Work order A: In the interview with the author of the Outside Trilogy, what topics does the author say the Substack's occasional essays cover?
Work order B: Could you pick up the interview with the author of the Outside Trilogy right after its final answer about the zombies and carry it forward?
____ Reading text
So I think it’s extremely important to keep raising up and boosting neurodivergent voices. But I’m not exclusionist about it: people who aren’t openly neurodivergent can write excellent books about neurodivergent characters, too. Some of these people are neurodivergent but don’t know it yet, or don’t want to share it with the public; others are just respectful writers who’ve done the research. I also think that neurodivergent authors’ writing can be really important even if they’re not writing about neurodivergence. When we focus too narrowly on representing identities, we can miss the other worthy things that marginalized people have to say.

I have an ongoing, somewhat intermittent review series called Autistic Book Party where I review autistic science fiction and fantasy. My definition of “autistic books” includes any SFF book with autistic characters, regardless of who it’s written by; and any SFF book written by an openly autistic author, regardless of whether there’s any mention of autism. I like to define things as inclusively as possible.

Q. What is your next project you are working on? Do you have any plans for a new series like the Outside Trilogy?

A. I have a collection of shorter work, called RESURRECTIONS, coming out from Apex Books in December – keep your eyes peeled for more news about that soon. I’ve also got some WIP projects I can’t talk much about yet, but one (a secondary world fantasy with a lot of trans characters) is novel-length and well underway. I feel like, if I can get it to work, it’s going to really strike a chord for a lot of my readers.

Q. If people want more info about you or your books where should they go?

A. To my website, ada-hoffmann.com! It’s all there. If you want updates and news in your inbox, then you can also subscribe to my Substack, Everything Is True (adahoffmann.substack.com)! You can sign up for free to get updates, book reviews, and occasional essays about writing, neurodiversity, AI, and the nature of reality. If you want to read even more about that, or just support my work in general, there’s also a paid version.

Q. When the zombies take over the world where will you be?

A. Probably dead lol. My survival instincts are not the greatest.
________
____ Supplied records
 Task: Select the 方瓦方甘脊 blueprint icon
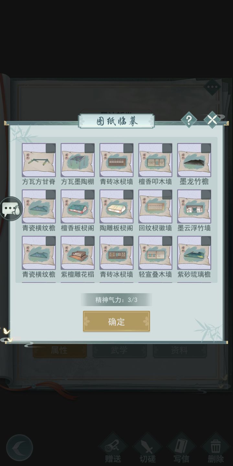(39, 160)
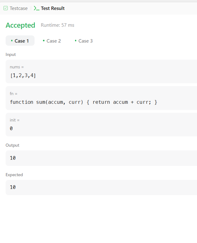Click the green dot beside Case 1
The height and width of the screenshot is (243, 197).
pos(12,41)
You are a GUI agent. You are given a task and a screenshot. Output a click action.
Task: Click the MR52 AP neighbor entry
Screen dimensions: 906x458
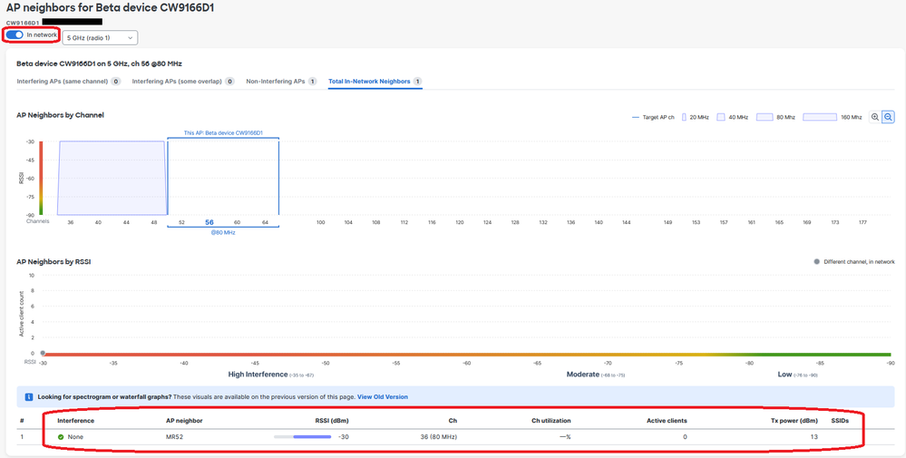click(x=176, y=437)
________
Exercise result A: writing, neurodiversity, AI, and the nature of reality

Exercise result B:
(I did once write an “anti-zombie story,” by the way. I have mixed feelings about the style of violence in so many zombie stories, the way you’re supposed to just fight your way through a horde of bodies that it’s okay to do whatever to because they aren’t actual people. So I wrote about a non-violent survival class in a world that’s been overrun by vaguely zombie-like creatures. Also, one of the zombies is your mom. It’s called “And All The Fathomless Crowds”; you can find it in the anthology “Dead North: Canadian Zombie Stories,” or in my first collection, “Monsters In My Mind.’)

Q. What is your favorite fandom?

A. I’m a big Star Wars nerd. If you know me well, take me out for a drink sometime and ask me about the parallels between the Dark Side of the Force and the idea of the shadow self in psychoanalysis. I’ll go on for a while.

Q. What piece of art, be it in the form of music, a book, a film or picture, do you think people must experience before they die?

A. I don’t think there’s any one good answer to this question. Psychologists of art will tell you that the response to art involves the whole brain and is different for each person, or for the same person at different times in their lives. What’s powerful and profound and life-changing for me will be a total swing and a miss for someone else. I think the best thing a person can do as an appreciator of art is to learn to self-reference – to pay attention to what actually speaks to them and why and how, and not just what someone else thinks should speak to them.

Q. Give one fact that most people would not believe about you?

A. In 2014 I tried going off my meds and that turned out to be a bad idea, so I ended up writing one of the chapters of THE OUTSIDE while I was experiencing psychosis. It’s actually not the weirdest chapter in the book, although it’s one of the angstier ones.